Parshat Pinchas is remembered for an act of zeal. It should also be remembered for an act of deception.

After the crisis at Baal Peor, God commands Moses to strike Midian. The reason is revealing:

“For they harassed you through their deception…” (Numbers 25:18)

The Torah could have focused on the immorality or the idolatry. Instead, it draws attention to the strategy that made both possible: deception.

Every nation prepares for open threats. Armies train for invasion. Citizens recognize rebellion. A visible enemy can be confronted.

Deception follows a different path.

It works quietly. It conceals its destination. It persuades people to take one reasonable step after another until they arrive somewhere they never intended to go.

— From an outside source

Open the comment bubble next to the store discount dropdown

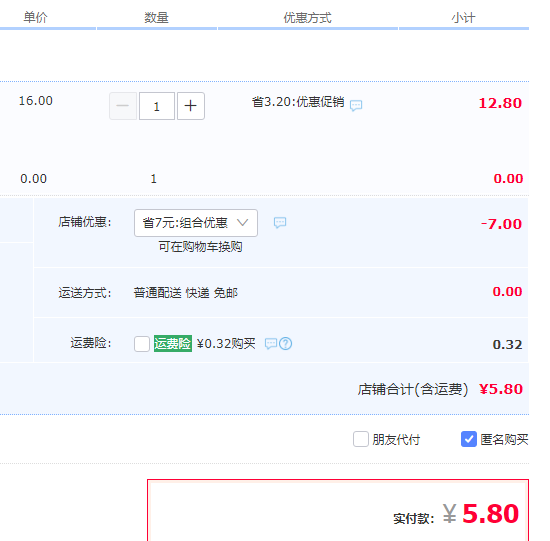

That was Midian’s strategy.

The process began with attraction. Attraction became relationships. Relationships became shared experiences. Shared experiences became participation. Participation became belonging. By the time many Israelites bowed before Baal Peor, their loyalties had already been reshaped.

The decisive battle had taken place long before anyone recognized it as a battle.

That is why the Torah emphasizes deception. Sexual seduction was the instrument. The objective was the covenant itself.

Samson and Delilah by Peter Paul Rubens (1577-1640)

Every generation encounters this challenge.

Ideas, values, and habits rarely replace one another overnight. They gain influence gradually. Each accommodation feels insignificant on its own. Only over time does the cumulative effect become clear.

For Jews living in free societies, the challenge often comes through competing identities. Career, politics, entertainment, consumer culture, and the endless demands of the digital world all seek our time, attention, and allegiance. None requires abandoning Jewish life. Each simply asks that it occupy a little less space than it did yesterday.

The Torah’s answer is equally deliberate.

After the crisis ends, Parshat Pinchas turns immediately to building the future: counting the next generation, dividing the land, appointing Joshua, and establishing the rhythm of communal worship. The response to deception is not withdrawal from society. It is strengthening the institutions, practices, and commitments that preserve a people’s identity.

Military threats test a nation’s strength. Deception tests its memory.

One attacks from without. The other reshapes from within.

Parshat Pinchas reminds us that a people must guard against both with equal vigilance.